Other passengers were indifferent to the change.
"If a terrorist's determined enough, he'll find a way," said Frank Gonzalez of Lakeland. "I think some of the rules went too far, like (prohibiting) nail files. But people got used to it. So why not just leave it alone?"
More canine teams also will patrol airports. Hawley said there are now 420 teams of such dogs, 70 percent more than in 2003, at about 80 airports. The TSA also plans to increase the number of walk-through bomb-detection machines from 43 now to 340 by next September, he said.
Airlines and airports generally support the changes, as does the largest pilots' union.
Hawley said screeners - recently renamed "transportation security officers" - spend too much time looking for objects that don't pose much of a risk, slowing security lines.

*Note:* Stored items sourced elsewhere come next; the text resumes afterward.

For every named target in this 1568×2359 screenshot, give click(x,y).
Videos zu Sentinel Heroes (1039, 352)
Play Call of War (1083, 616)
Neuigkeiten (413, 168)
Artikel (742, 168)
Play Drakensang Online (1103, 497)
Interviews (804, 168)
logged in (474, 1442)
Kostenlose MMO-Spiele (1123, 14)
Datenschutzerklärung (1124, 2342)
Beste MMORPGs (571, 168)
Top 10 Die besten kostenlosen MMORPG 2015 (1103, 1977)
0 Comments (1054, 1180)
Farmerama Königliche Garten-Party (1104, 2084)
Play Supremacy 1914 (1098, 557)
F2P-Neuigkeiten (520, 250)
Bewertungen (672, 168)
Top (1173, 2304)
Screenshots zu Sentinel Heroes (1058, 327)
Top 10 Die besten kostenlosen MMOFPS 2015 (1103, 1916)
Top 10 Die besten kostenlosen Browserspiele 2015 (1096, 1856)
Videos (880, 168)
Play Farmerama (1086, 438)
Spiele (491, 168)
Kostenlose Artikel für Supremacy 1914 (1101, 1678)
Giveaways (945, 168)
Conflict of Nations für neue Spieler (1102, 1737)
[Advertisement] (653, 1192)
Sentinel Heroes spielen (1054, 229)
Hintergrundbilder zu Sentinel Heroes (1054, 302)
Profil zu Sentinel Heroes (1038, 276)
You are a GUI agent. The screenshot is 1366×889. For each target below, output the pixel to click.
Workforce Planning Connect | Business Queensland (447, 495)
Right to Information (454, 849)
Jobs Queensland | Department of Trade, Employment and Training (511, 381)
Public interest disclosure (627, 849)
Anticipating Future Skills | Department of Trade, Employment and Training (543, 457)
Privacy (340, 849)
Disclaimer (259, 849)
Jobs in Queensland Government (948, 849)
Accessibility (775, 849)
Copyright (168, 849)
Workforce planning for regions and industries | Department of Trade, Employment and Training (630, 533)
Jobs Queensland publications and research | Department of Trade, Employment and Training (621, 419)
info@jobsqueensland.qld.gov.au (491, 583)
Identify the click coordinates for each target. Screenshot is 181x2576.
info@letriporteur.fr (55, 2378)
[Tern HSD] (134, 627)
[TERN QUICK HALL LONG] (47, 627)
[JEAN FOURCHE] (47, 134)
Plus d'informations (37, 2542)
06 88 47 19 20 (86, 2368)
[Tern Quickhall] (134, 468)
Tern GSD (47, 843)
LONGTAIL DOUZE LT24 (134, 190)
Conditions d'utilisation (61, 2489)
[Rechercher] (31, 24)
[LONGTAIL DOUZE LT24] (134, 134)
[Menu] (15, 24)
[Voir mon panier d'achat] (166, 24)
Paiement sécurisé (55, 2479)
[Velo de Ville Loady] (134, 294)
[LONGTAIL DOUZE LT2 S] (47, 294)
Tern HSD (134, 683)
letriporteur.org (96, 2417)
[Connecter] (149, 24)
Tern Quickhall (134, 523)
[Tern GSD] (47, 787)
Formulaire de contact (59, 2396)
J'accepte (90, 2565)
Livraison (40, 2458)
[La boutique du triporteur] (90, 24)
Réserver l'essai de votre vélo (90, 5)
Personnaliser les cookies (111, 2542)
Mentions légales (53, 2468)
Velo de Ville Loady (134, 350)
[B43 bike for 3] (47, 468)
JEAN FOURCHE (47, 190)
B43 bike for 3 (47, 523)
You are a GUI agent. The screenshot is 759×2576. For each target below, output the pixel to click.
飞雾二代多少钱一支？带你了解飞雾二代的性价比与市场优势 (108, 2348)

Since the TSA took over airport screening on Nov. 19, 2002, the agency has confiscated more than 30 million prohibited items from carry-on bags. Hawley said about one-fourth of those were small scissors and tools, which will be taken off the list Dec. 22.
As part of the effort to focus on bombs, Hawley said more than 18,000 screeners have received enhanced explosives detection training. As a result, a screener searching a carry-on bag at St. Louis airport found a bomb detonator in November. The person carrying the device was someone who worked with such items and was not a terrorist, Hawley said.
Some airline passengers said the announcement that scissors and tools would be allowed on planes made no difference.
"It doesn't make me feel less safe," said Mario Ortiz, 32, who had just arrived at Washington Reagan National Airport from Miami for a vacation. "No, because if anybody gets up I'm coming after them."
Passengers' willingness to confront terrorists - along with other post-Sept. 11 security changes such as air marshals, armed pilots and bulletproof cockpit doors - are why the TSA thinks bombs are now a bigger threat.
But flight attendants say more needs to be done to make commercial aviation safe. The flight attendants' unions have been lobbying for mandatory self-defense training and for screening of the cargo that's loaded onto passenger airplanes.
"We are appalled that we are not being listened to by the federal government as they downgrade cabin security standards," said Tommie Hutto-Blake president of American Airlines' flight attendants' union.
Software consultant Sumil Gubidi, 35, who commutes every week between Dallas and Washington, said the changes give him some pause, partly because of the flight attendants' opposition.
"If they feel uncomfortable, unsafe, then it's probably true for everybody," Gubidi said.
Some members of Congress agree.
"We understand we have to plug new loopholes, but that doesn't mean we have to unplug the old ones," said Sen. Chuck Schumer, D-N.Y.
Rep. Ed Markey, D-Mass., said he would file a bill to preserve the ban on blades in airplane cabins.
"The Bush administration proposal is just asking the next Mohamed Atta to move from box cutters to scissors as the weapon that's used in the passenger cabin of planes," Markey said, referring to the leader of the Sept. 11 hijackers.
--Times staff writer Jean Heller contributed to this report.